Memory Management

Why This Matters

Every byte your kernel code touches has to come from somewhere. Understanding how the kernel tracks, allocates, and releases memory is essential for writing correct, efficient, and secure kernel modules. Get it wrong and you face memory leaks, use-after-free bugs, kernel panics, or—worst of all—silent information disclosure to user space.

Pages: The Basic Unit

Physical memory is divided into fixed-size chunks called pages (also called frames). The size is determined by the CPU's Memory Management Unit (MMU):

Common page size	Use case
4 KB	Default on most architectures
2 MB	"Huge pages" for reduced TLB pressure
1 GB	"Gigantic pages" for very large working sets

Run getconf PAGESIZE on any Linux box to see the default.

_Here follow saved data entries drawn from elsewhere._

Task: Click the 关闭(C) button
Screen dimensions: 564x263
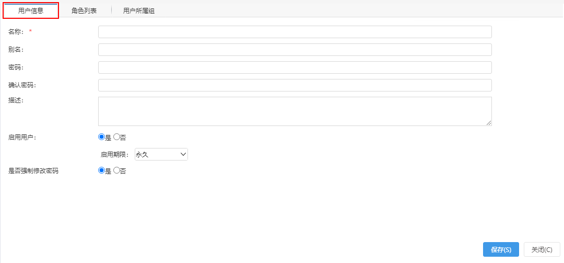Action: tap(542, 249)
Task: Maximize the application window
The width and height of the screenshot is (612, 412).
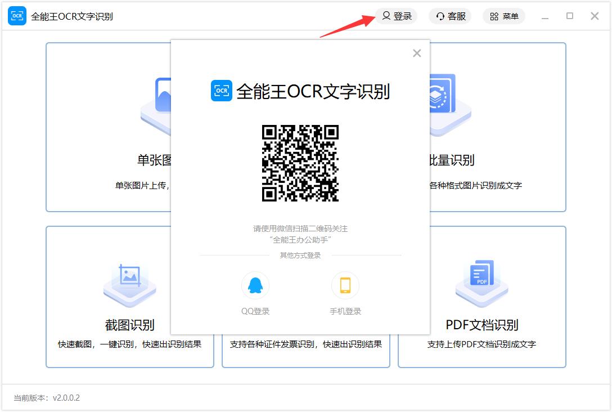Action: (570, 16)
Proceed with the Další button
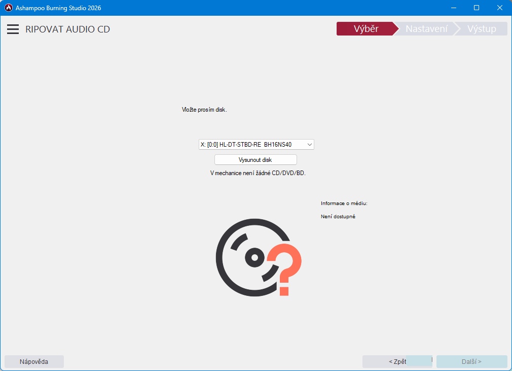The width and height of the screenshot is (512, 371). pos(471,362)
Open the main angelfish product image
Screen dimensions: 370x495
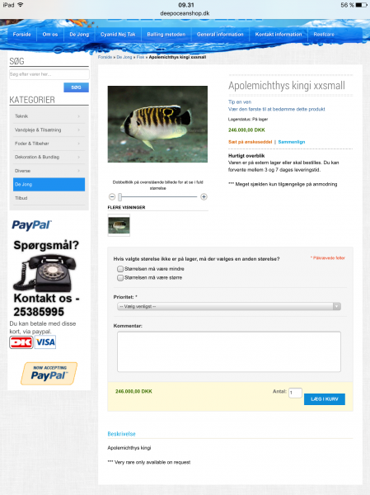(157, 124)
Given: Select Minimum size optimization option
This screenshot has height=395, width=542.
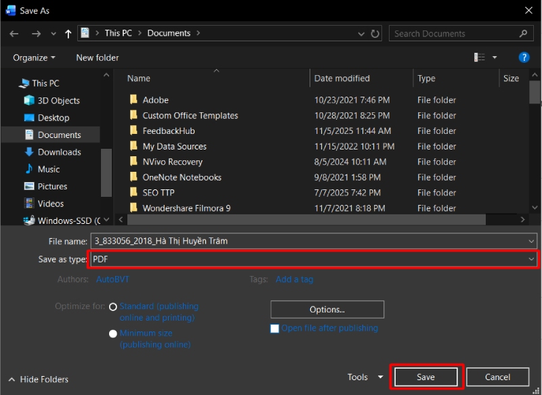Looking at the screenshot, I should tap(113, 333).
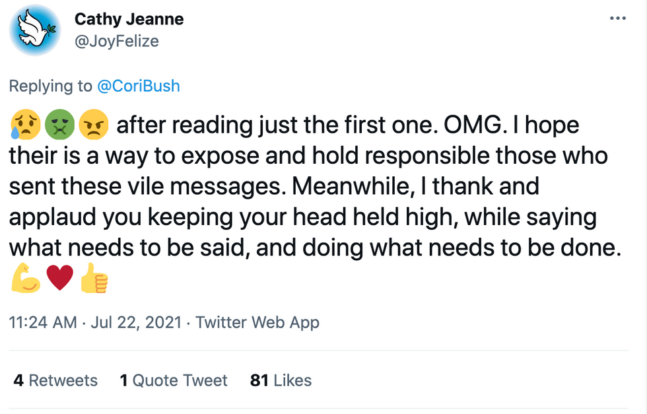This screenshot has height=414, width=647.
Task: Open the three-dot more options menu
Action: [x=617, y=18]
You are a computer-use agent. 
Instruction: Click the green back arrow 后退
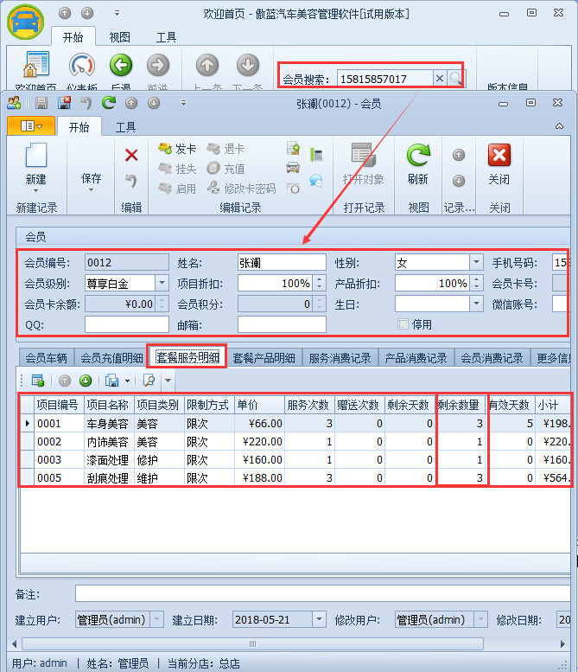click(121, 65)
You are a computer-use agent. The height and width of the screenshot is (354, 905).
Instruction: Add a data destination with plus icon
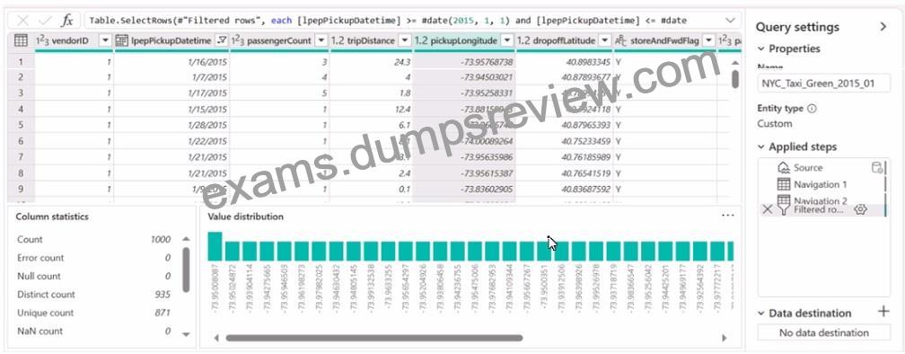pyautogui.click(x=883, y=312)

Every physical page has exactly one struct page object associated with it, defined in include/linux/mm_types.h. At 64 bytes per struct page, this bookkeeping is cheap but not free—on an 8 GB system with 4 KB pages you have about 2 million pages, consuming roughly 128 MB (~1.5% of RAM).

struct page tells the kernel who owns the page: a user-space process, a statically allocated kernel data structure, the page cache, and so on.

Zones: Partitioning Physical Memory

Not all physical pages are equal. Hardware constraints force the kernel to group pages into zones:

Zone	Purpose
`ZONE_DMA`	Lowest 16 MB; legacy ISA devices that can only DMA here
`ZONE_NORMAL`	Directly mapped into the kernel address space
`ZONE_HIGHMEM`	x86-32 only; above 896 MB, not permanently mapped

On x86-64 there is effectively no high memory problem because the 64-bit address space is large enough to map all of RAM directly. On x86-32 the kernel/user split (1 GB kernel / 3 GB user) limits the kernel to 896 MB of direct mapping, so pages above that threshold land in ZONE_HIGHMEM and must be temporarily mapped before use.

Each zone is described by struct zone in include/linux/mmzone.h. The page allocator consults zone constraints every time it satisfies an allocation request.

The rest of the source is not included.